When carried out well, market research cuts the risk out of marketing and enables more effective targeting, allowing companies to make the best use of opportunities and to reach new audiences. It takes perception and guesswork out of the equation and highlights problem areas; it also provides actionable recommendations in the face of internal disagreements.

“Getting a view from customers reduces failure rates by eliminating some options early on,” says Elizabeth Lore, MD of Marketing Analytics. “Getting it wrong can be really expensive and some 70 per cent of product launches fail worldwide.”

There are two types of market research: qualitative and quantitative. Quantitative research is numeric, undertaken through a structured questionnaire and answers the questions ‘What?’ and ‘How many?’ Qualitative is more exploratory and is used for developing a strategy and targeting a main audience.
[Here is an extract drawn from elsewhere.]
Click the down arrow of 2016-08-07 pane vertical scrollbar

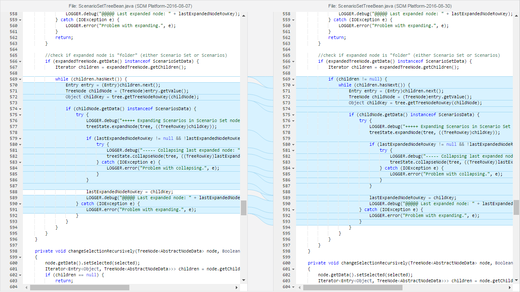pyautogui.click(x=243, y=280)
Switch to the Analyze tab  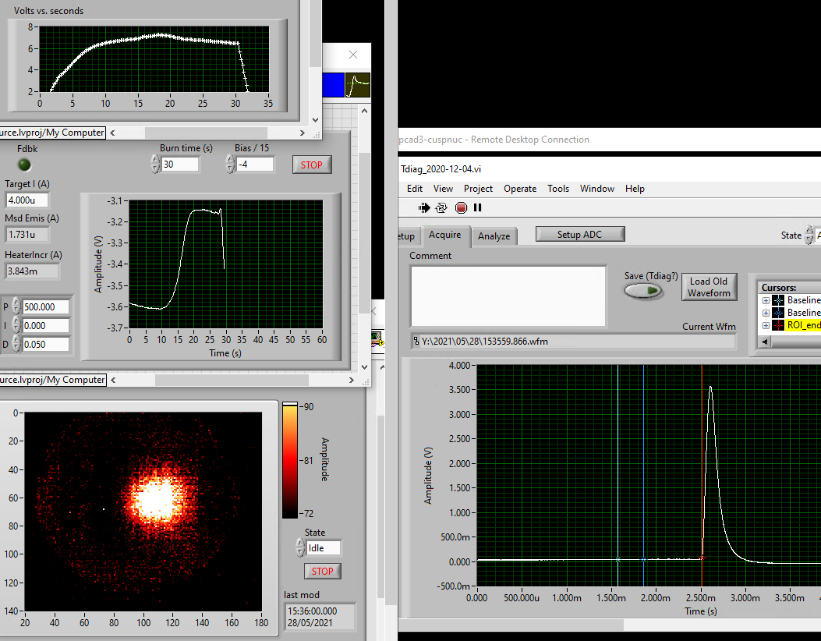point(494,236)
It answers the questions ‘How?’ and ‘Why?’

“Identify the ideal audience and that will dictate the most appropriate approach, which may be a combination of the two,” says Cara Berry, MD of BPRI Group.

“Quantitative research uses larger sample sizes so that results can be analysed by a sub-group, and mostly closed questions would be used, so the answers would be yes or no, or on a scale of one to five or 10,” she says. “Qualitative uses smaller sample sizes and requires more time from respondents and interviewers. It is about the skills of the interviewer, who identifies key signals from the answers and responds to those.”

 

For all types of market research, it is vital to define the objective and the target audience clearly, and check that the sample is representative. Then frame the questions carefully. “Keep it simple and limit yourself to what you understand, so that you know how to apply the answers,” says Steve Marantz, director of Metro Research. “It is serious, it has implications for company decision making.

“Bounce ideas off other people,” he continues. “It is surprising how often you miss the number of answers people could give. You can also provide open-ended options or – where you want participants to decide whether they are pro or anti – narrow down the choices.”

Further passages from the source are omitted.